SHARE

Ma'ruf Asli Bhakti 

CARAPANDANG.COM - Keberadaan Perjanjian Kerja Pengusahaan Pertambangan Batubara (PKP2B) yang dikoordinir keluarga cendana pada tahun 1980-an dengan dalih solusi atas krisis energi muncul sejak tahun 1970. Kekuasaan Seoharto saat itu mengumpulkan para pemodal dari kroni-kroninya untuk diberi perijinan mengeruk tambang batu bara dengan segala kemudahan dan fasilitas oleh negara waktu itu.

Kebijakan itu adalah legalitas penguasaan lahan tambang yang mencapai ratusan ribu hektare di Kalimantan Selatan. Termasuk PT. Adaro milik keluarga besar Erick Tohir dan sejumlah pesohor negeri saat ini. 

Menurut penulis, mereka menguasai lahan itu dan terus beroperasi sejak tahun 1980-an akhir hingga saat ini.

Tahun-tahun sekarang ini adalah akhir dari kontrak kerja mereka. Namun sejumlah upaya "culas" mereka lakukan melalui jalur kekuasaan. Mereka mendorong merevisi UU Minerba dengan momentum UU Omnibuslaw. Bahkan melakukan kongkalikong dengan DPR RI. Hasilnya,  mengesahkan lebih dulu daru UU Ciptaker (Omnibuslaw).

Mereka menggiring arus politik membuat klausul yang memungkinkan mereka memperpanjang beberapa kali perijinan itu untuk puluhan tahun lagi ke depan. Dan itu sukses dalam UU Minerba perubahan terbaru.

Itulah sebuah kejahatan persekongkolan yang terbangun oleh kekuatan oligarki pengendali partai berkuasa yang syarat modal dari kaum kelompok 1% (cukong kaya).

#### Latihan Tertulis 1:
Dalam teks tentang PKP2B, di provinsi mana lahan tambang seluas ratusan ribu hektare itu berada?
#### Latihan Tertulis 2:
Lanjutkan teks tentang PKP2B mulai dari bagian setelah kalimat terakhirnya.
Daftar berikut sama sekali tidak dipakai di sini.

#### Cuplikan Data:

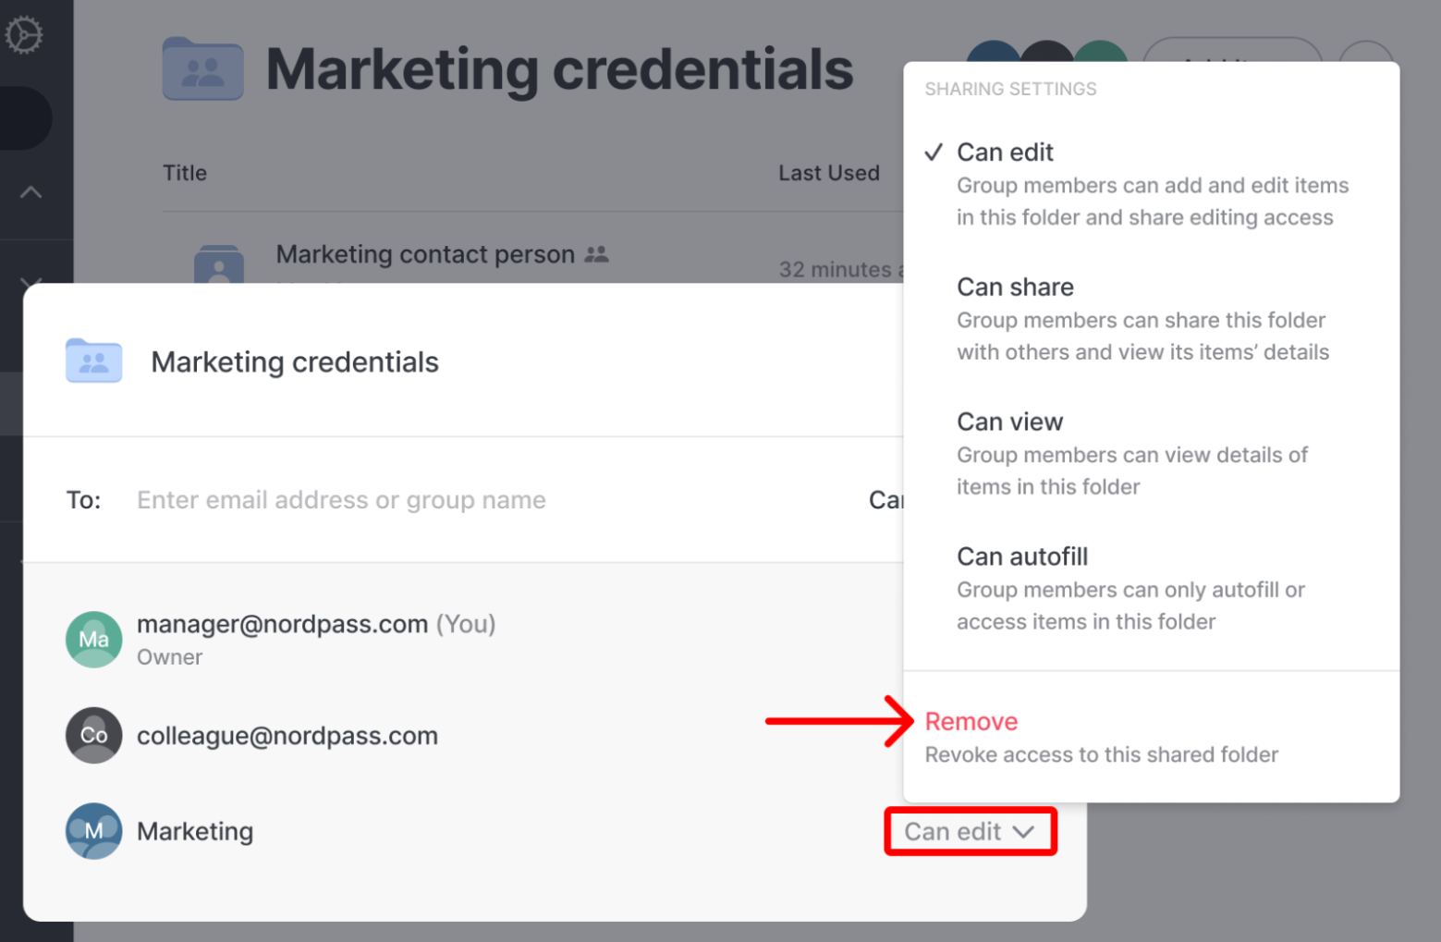1441x942 pixels.
Task: Open the settings gear in the sidebar
Action: pyautogui.click(x=23, y=36)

#### Jawaban Tugas 1:
Di Kalimantan Selatan.

#### Jawaban Tugas 2:
Saat ini beberapa perusahaan PKP2B telah berakhir masa kontraknya sejak 40 tahun silam dan kembali mengajukan perpanjang untuk masa waktu yang sama dan dimungkinkan oleh UU sekarang. Kuasa Allah, di penghujung perijinan mereka, dampak kerusakan oleh aktifitas mereka, terkuak melalui bencana besar di lokasi operasi pertambangan itu. 

Sebanyak 11 dari 13 Kabupaten/Kota di Kalimantan Selatan rata jadi lautan. Sementara 87.000 jiwa terpaksa diungsikan. 

PT Adaro dan kawanannya yang dibekingi kelompok politik oligarki mencoba mengelak. Mereka berupaya lepas tangan dari bencana yang tak lepas dari akibat perbuatan mereka.

Bareskrim Polri pagi-pagi diterjunkan untuk menyelidiki. Hasilnya, menyatakan penyebab banjir adalah curah hujan yang tinggi.  Demikian pula Kementrian Lingkungan Hidup, KLKH  bernada sama. Ini menunjukkan kedua lembaga negara, otoritas hukum dan lingkungan itu patut di duga telah "bekerja baik" sesuai arahan untuk melindungi para pemilik PKP2B.

Tentu ini tak bisa dibiarkan. Itu harus di lawan. Rakyat harus tahu dan menghentikan kejahatan mereka. [**]

**Oleh: Ma'ruf Asli Bhakti  (Liga Eksponen 98)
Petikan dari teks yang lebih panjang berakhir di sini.